(Supplied entries begins)

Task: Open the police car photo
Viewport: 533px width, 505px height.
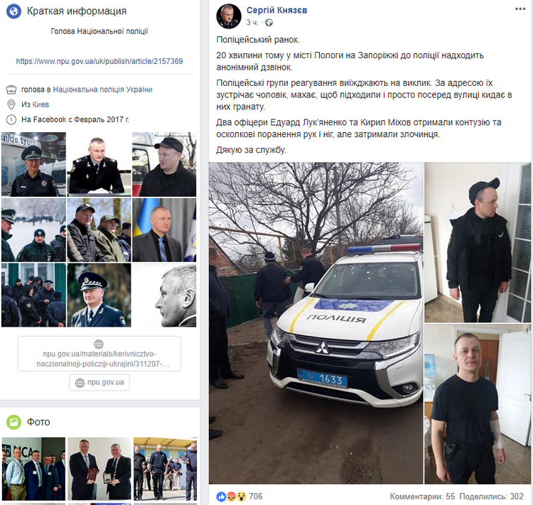Action: point(316,323)
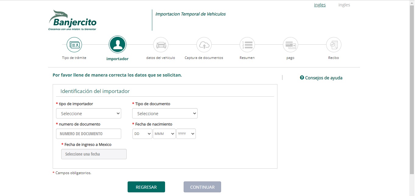Viewport: 416px width, 196px height.
Task: Click the NUMERO DE DOCUMENTO input field
Action: pyautogui.click(x=88, y=133)
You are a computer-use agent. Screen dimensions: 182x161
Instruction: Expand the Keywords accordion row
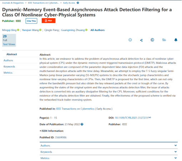pyautogui.click(x=108, y=152)
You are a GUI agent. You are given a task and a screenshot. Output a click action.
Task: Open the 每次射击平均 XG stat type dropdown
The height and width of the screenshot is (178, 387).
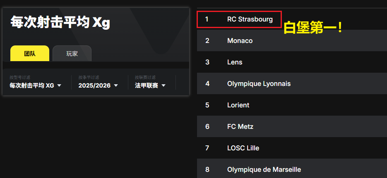coord(32,85)
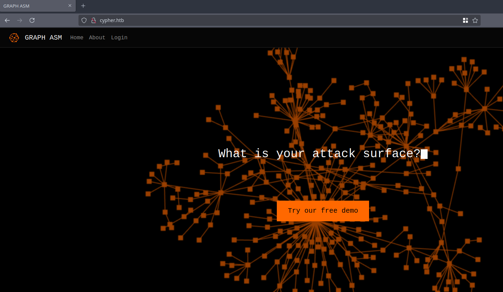This screenshot has height=292, width=503.
Task: Open the Login page
Action: [119, 38]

(Supplied entries ends)

Assigned task:
Show, from the records above, every line that includes "agent".

Result below:
You are a computer-use agent. Screen dimensions: 182x161
You are a GUI agent. You are given a task and a screenshot. Output a click action.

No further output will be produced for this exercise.